The first day everything was fine. They laid their eggs in the corner and Ursula looked sadly from the yard as I collected them in the afternoon and then let the chickens out to wander a little before chicken dark. The next day, I led them out there again, and all was well when I left, but when I arrived home after work, I was met with 2 half eggshells on the front walk, and another next to the walnut tree. How did Ursula get the eggs out of the garden coop? I went around the house to find the garden coop door was open, the chickens scratching in the spinney of woods nearby. Did Ellis open the door and let them out? He said no, maybe I forgot to latch the door.

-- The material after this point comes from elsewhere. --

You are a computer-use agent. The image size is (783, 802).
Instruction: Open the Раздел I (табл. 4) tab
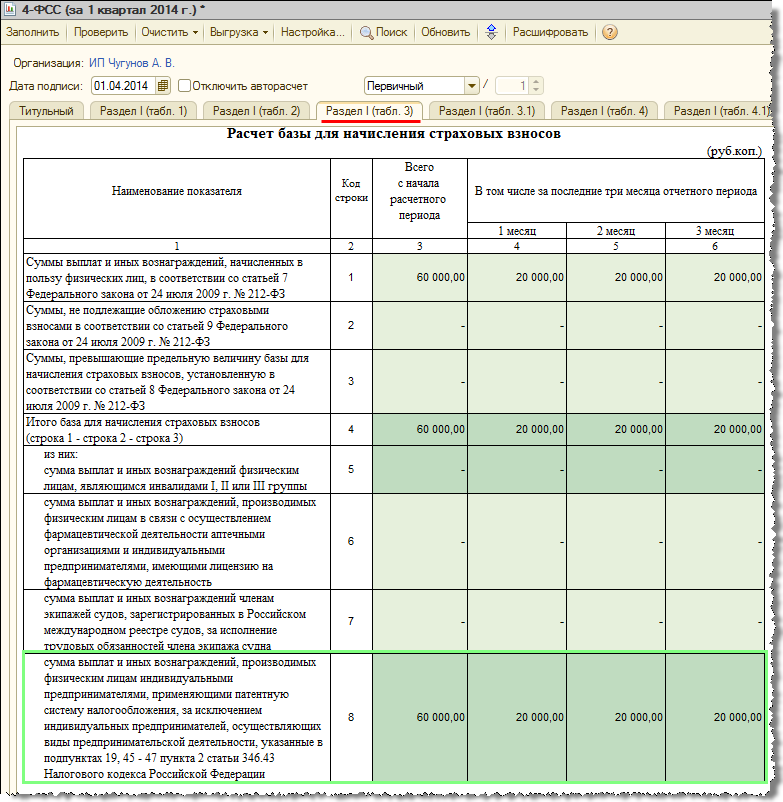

The next day I arrived home to a repeat of the previous day—empty eggshells on the ground, garden coop open, chickens at large, dog fat and happy in the sun. Ursula had figured out how to open the door by pulling with her claws, despite a latch. Well, played, puppy. Well played; but the game is not over yet. We needed a new plan. I thought about making a dog excluder in the regular chicken coop. She can get into the coop through the door, so Michael screwed a bar across the opening, cutting the space in half. Still big enough for the chickens to get in and out, but too small for a silly black dog to squeeze through, especially one who has grown fat on rich egg yolks.
I got 3 brown eggs and a tan one that day. All was well. Problem solved. Or so we thought. Next morning was Saturday, and I slept in a little. I let Ursula out and went to make my coffee. When I stepped outside with a scoop of food to let the chickens out, I couldn't believe my eyes. They were about a hundred feet off, scratching in the beanfield. Did I forget to shut them up the night before? No. the door was still shut. I investigated to find that the whole back end of the coop had been peeled away, 2 layers of chicken wire and some fencewire. Did coyotes come in the night? No. They would have eaten not just the eggs, but the chickens. The chickens were all still with us. We stapled back the chicken wire and got out the big guns—our behavior modification system. We have a little device we call the “bad dog egg.” It is how we got Ursula to stop chasing the chickens. It emits a high pitched sound that we can't hear, but is apparently very unpleasant to Ursula. One beep from the bad dog egg and she stops whatever it is she is doing. The drawback is that it requires someone to constantly monitor her behavior. Luckily, it was the weekend, so we could devote some energy and attention to making sure Ursa stayed away from the coop. For now, it seems to be working out. Yesterday's egg count was Mary—3, Ursula—0.